**TASK MATERIAL**.
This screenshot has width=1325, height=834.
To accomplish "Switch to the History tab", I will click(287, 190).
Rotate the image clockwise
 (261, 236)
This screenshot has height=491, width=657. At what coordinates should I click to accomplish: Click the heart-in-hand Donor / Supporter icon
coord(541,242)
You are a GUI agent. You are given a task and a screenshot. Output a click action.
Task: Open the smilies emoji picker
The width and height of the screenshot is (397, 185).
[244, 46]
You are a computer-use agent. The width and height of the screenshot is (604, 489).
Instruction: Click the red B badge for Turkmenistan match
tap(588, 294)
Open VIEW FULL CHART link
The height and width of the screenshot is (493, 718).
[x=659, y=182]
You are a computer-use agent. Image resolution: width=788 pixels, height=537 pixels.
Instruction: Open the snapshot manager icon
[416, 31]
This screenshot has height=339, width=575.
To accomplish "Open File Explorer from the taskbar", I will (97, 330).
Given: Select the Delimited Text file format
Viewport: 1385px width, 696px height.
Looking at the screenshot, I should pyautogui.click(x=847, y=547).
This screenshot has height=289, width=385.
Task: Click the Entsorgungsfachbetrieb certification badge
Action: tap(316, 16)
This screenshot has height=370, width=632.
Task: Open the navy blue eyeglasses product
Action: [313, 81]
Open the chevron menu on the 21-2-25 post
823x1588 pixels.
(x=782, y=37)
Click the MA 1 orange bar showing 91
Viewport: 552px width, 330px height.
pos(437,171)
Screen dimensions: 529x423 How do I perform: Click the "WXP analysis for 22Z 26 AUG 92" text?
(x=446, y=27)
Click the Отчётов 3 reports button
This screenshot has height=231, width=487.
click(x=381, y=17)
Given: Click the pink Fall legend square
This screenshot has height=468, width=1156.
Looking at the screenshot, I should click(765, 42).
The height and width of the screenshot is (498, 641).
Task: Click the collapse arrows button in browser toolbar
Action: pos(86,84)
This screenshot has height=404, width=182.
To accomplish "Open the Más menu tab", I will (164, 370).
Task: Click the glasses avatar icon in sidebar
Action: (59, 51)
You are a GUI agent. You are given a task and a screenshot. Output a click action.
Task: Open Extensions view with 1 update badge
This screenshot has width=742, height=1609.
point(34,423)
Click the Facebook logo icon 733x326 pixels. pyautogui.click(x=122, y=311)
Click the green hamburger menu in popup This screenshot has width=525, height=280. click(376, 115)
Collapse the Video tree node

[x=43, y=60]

**ACTIVITY**. Report every line of the records that contains the word "agent".

**YOUR SOLUTION**.
You are a GUI agent. You are given a task and a screenshot. Output a click action.
You are a computer-use agent. The width and height of the screenshot is (604, 489).
You are a computer-use agent. Image resolution: width=788 pixels, height=537 pixels.
You are a GUI agent. You are given a task and a screenshot. Output a click action.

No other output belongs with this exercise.